Task objective —
Recast the items as a numbered list, starting at the line with "The width and" and continuing through the end of the items. Omit blank lines and leave out the pictures.

[Pointing data for screenshots]
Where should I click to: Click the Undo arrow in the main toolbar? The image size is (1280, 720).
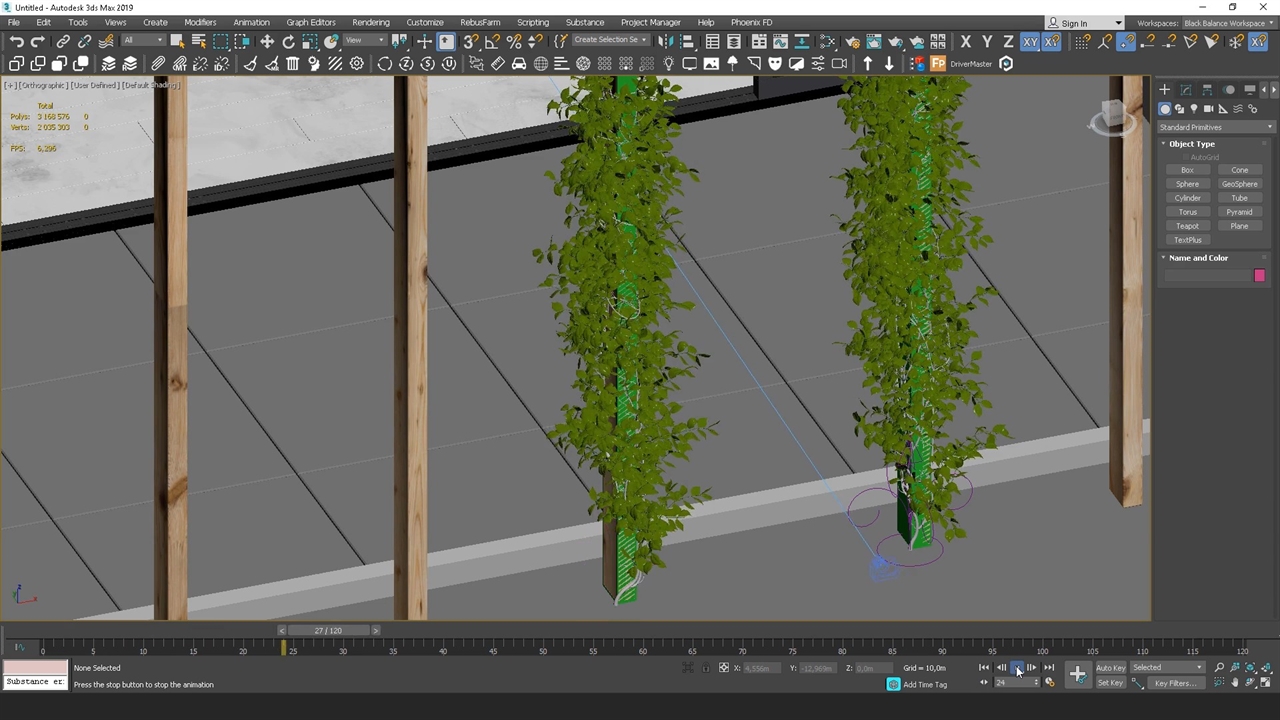coord(17,42)
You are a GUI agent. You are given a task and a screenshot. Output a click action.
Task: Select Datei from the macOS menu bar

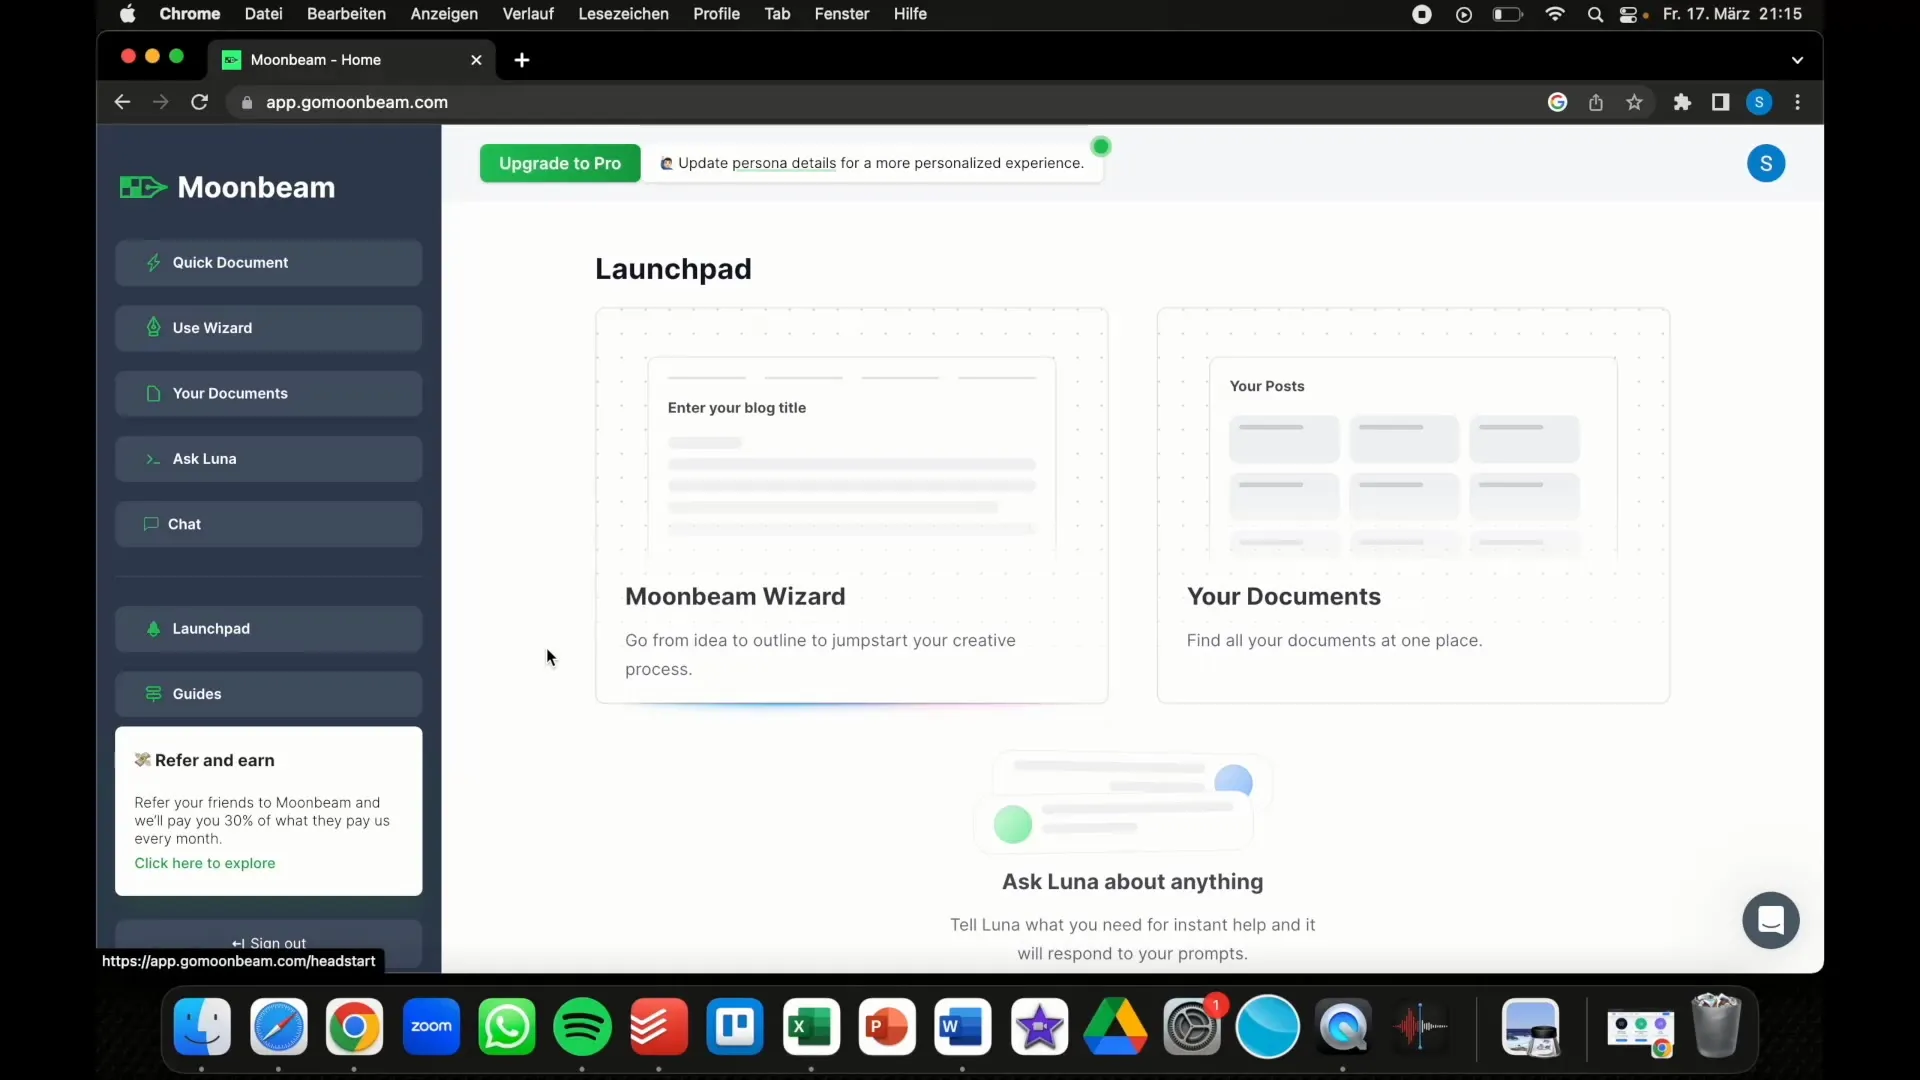262,13
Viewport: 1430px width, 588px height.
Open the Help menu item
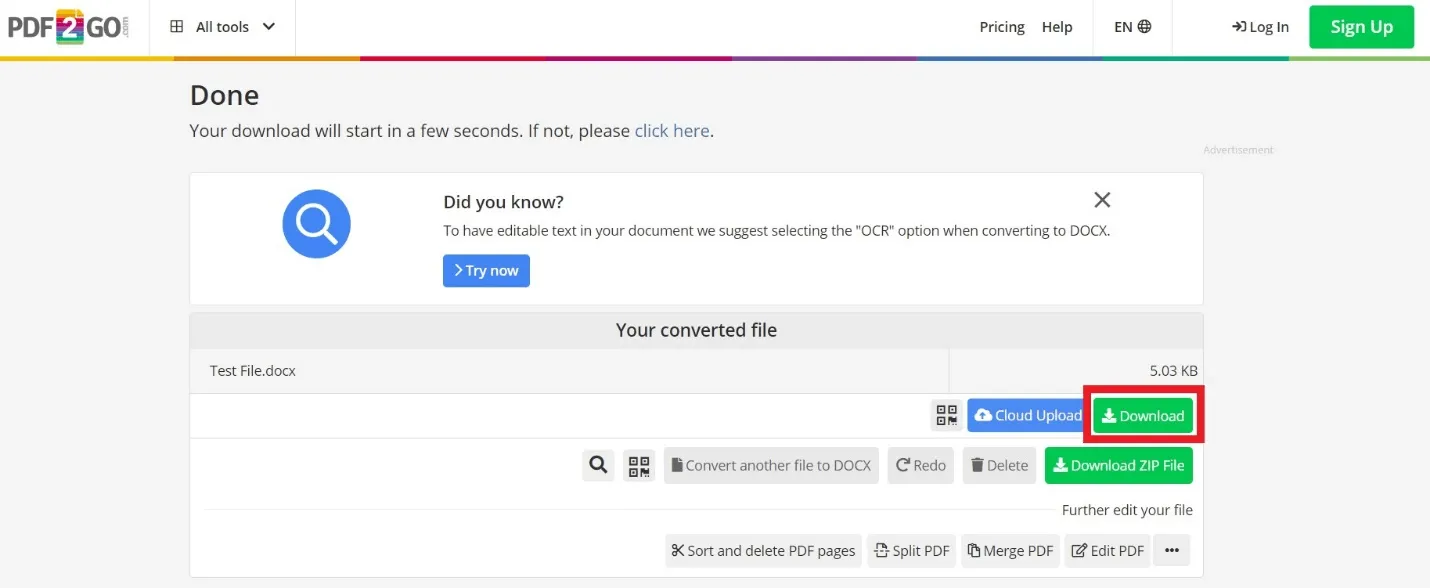[x=1057, y=27]
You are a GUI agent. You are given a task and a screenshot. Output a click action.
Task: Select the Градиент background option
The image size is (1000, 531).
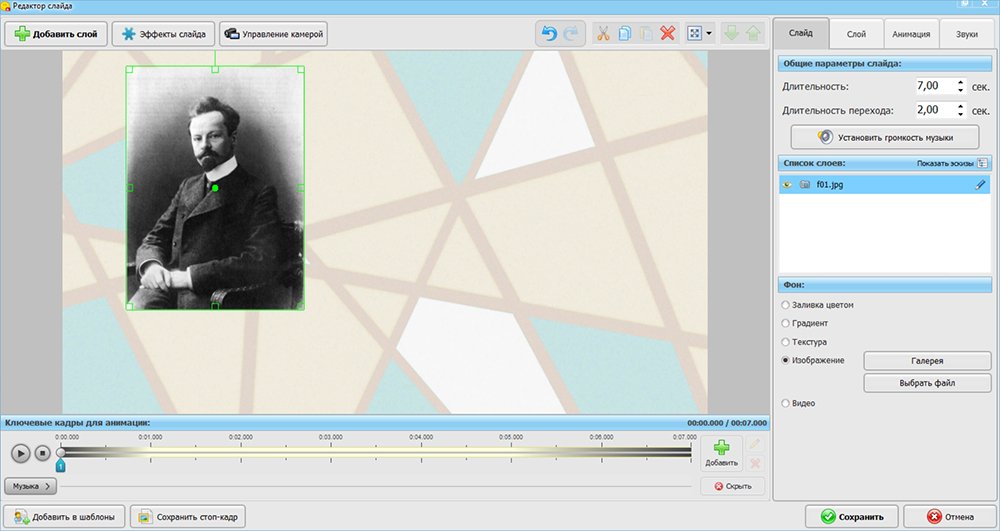click(x=785, y=323)
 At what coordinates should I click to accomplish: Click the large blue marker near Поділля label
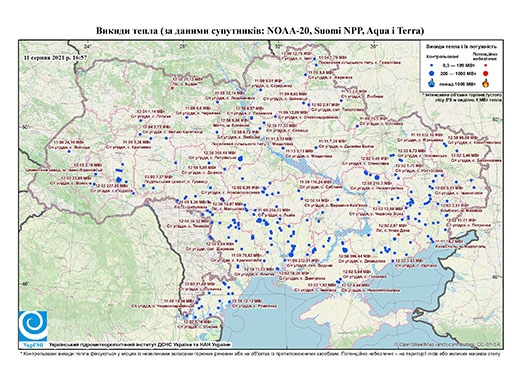[119, 179]
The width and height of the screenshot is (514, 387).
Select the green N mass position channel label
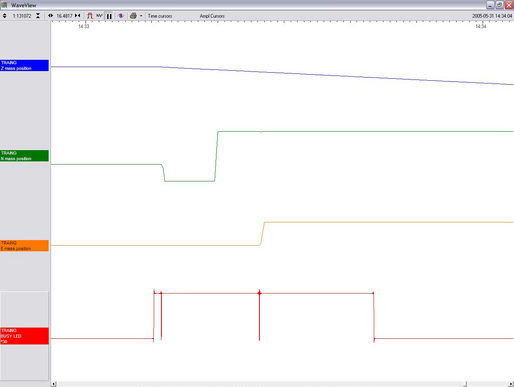click(24, 156)
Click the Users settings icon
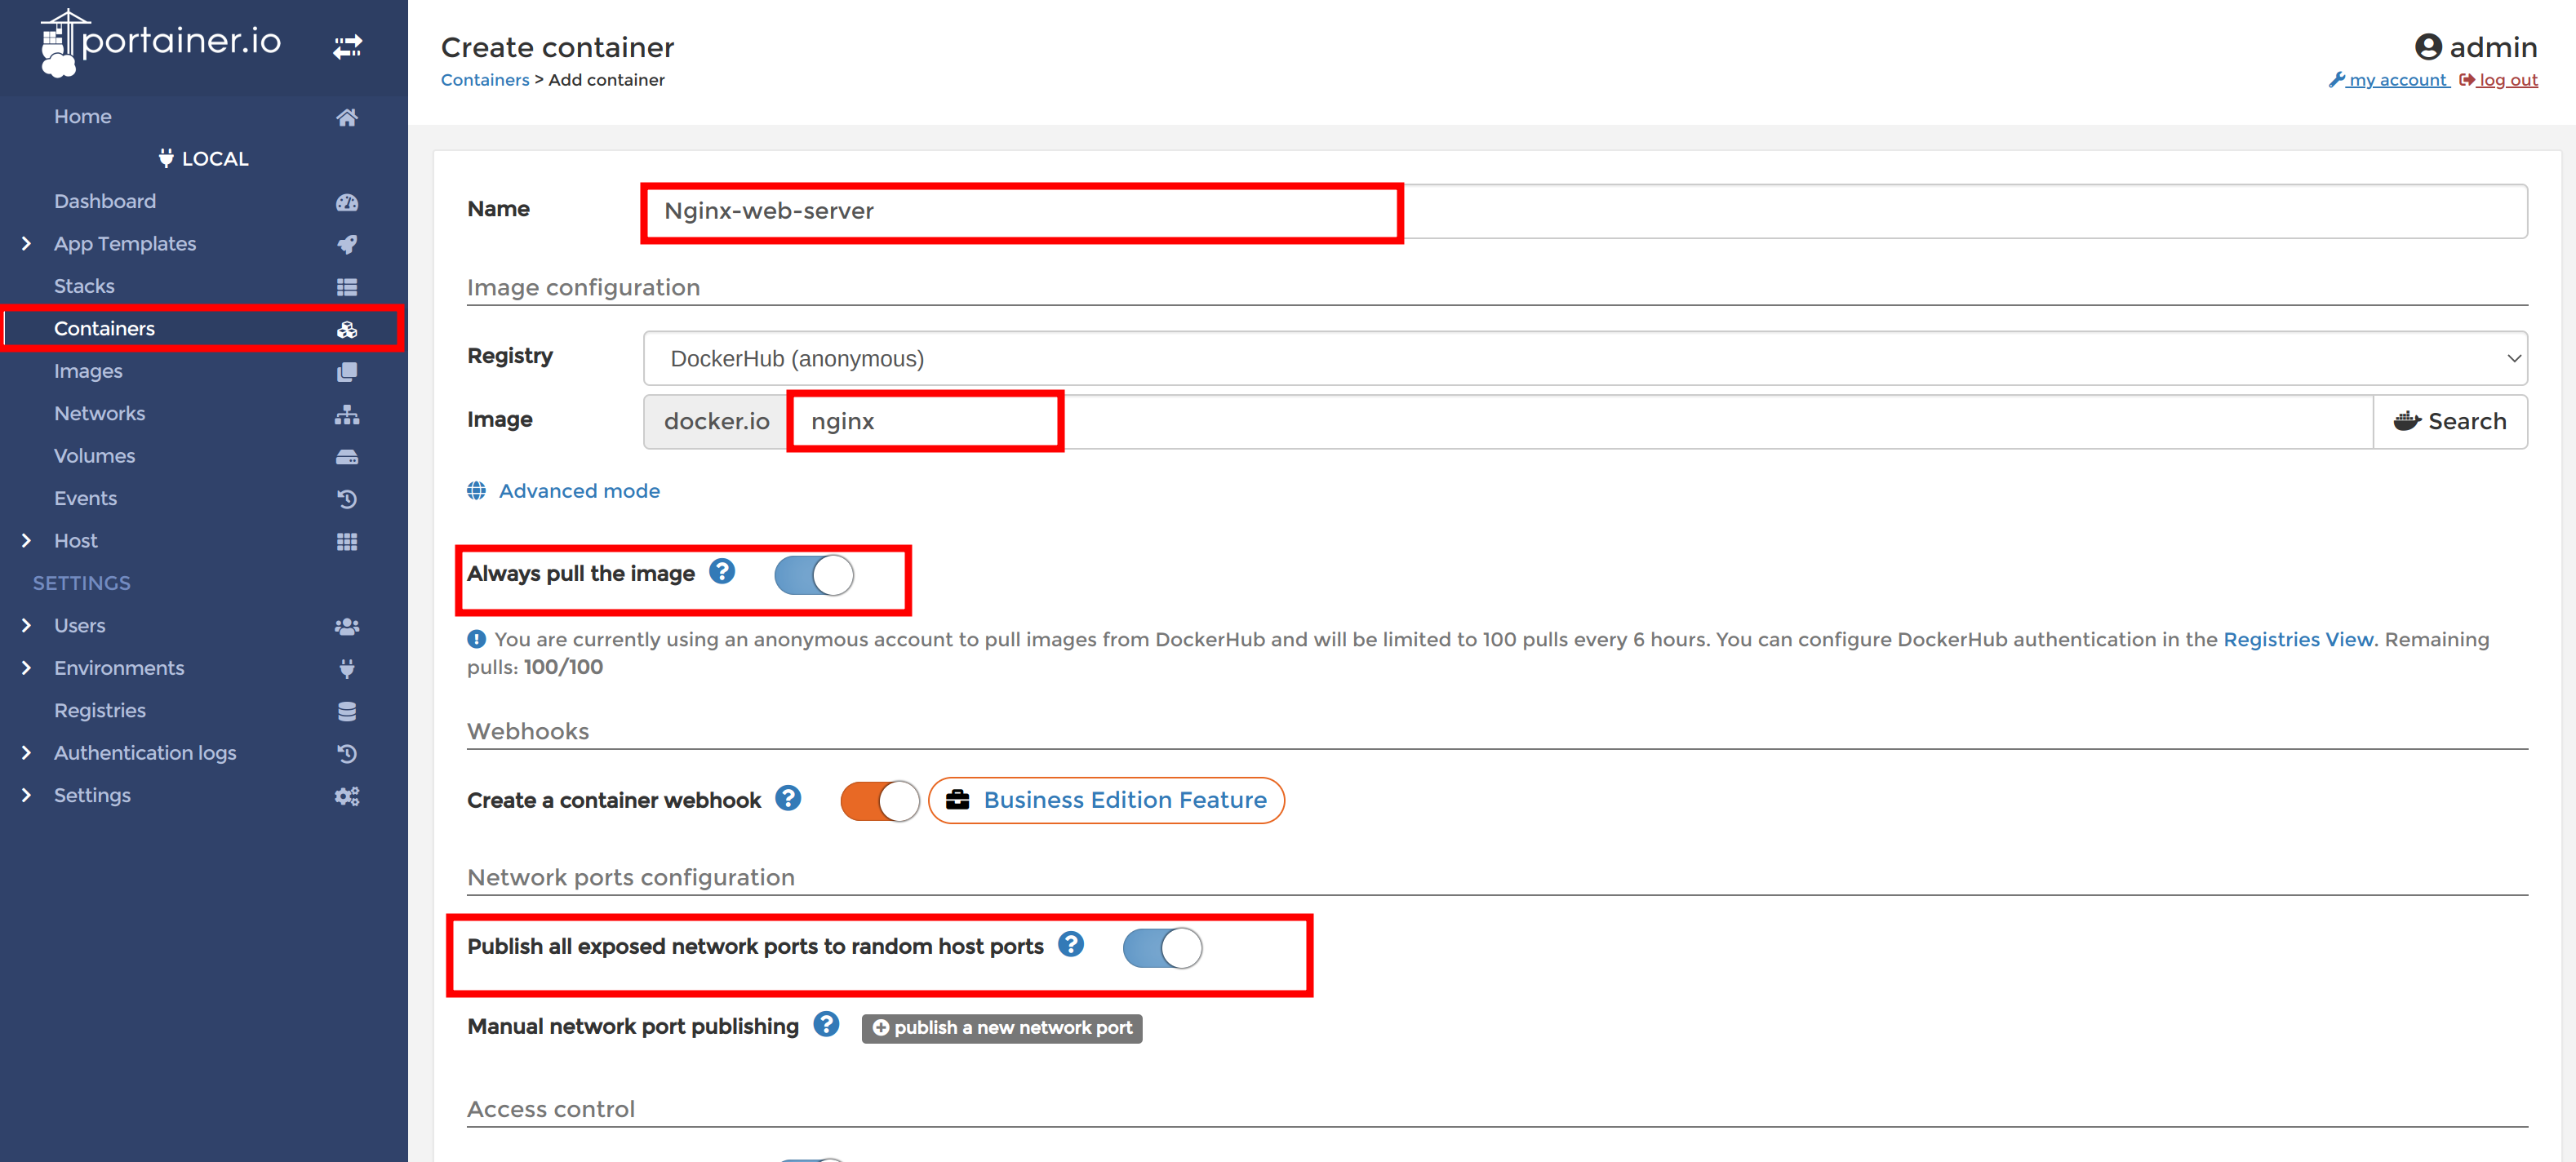 347,624
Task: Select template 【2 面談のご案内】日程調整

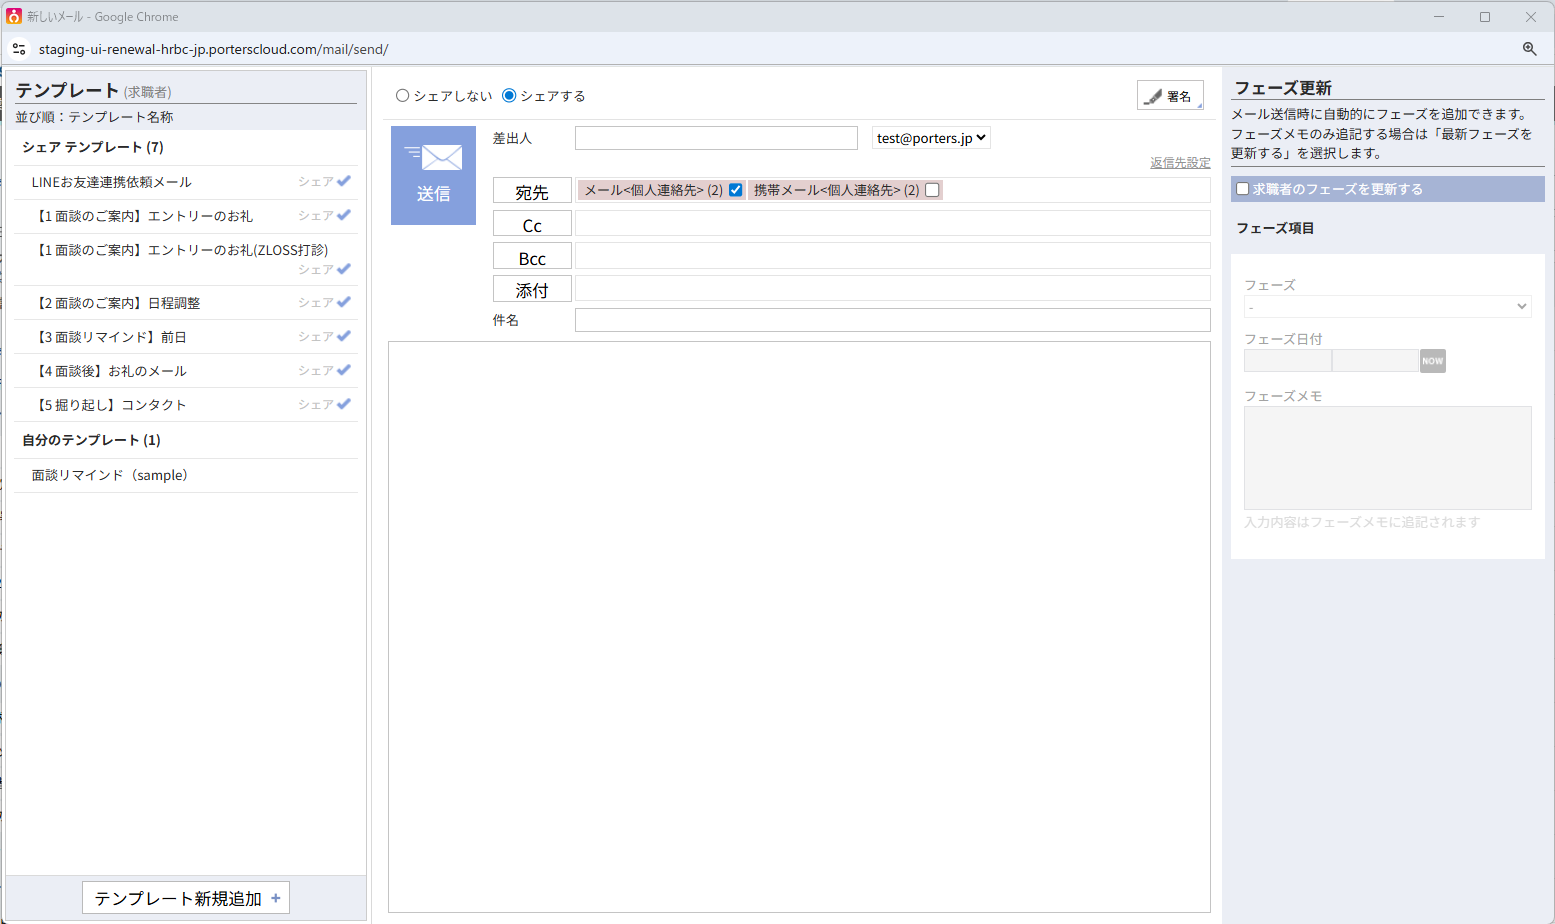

Correct result —
1. The width and height of the screenshot is (514, 387).
2. Select the green N mass position channel label
3. click(24, 156)
4. Click the Users settings icon
5.  347,624
6. Task: Select template 【2 面談のご案内】日程調整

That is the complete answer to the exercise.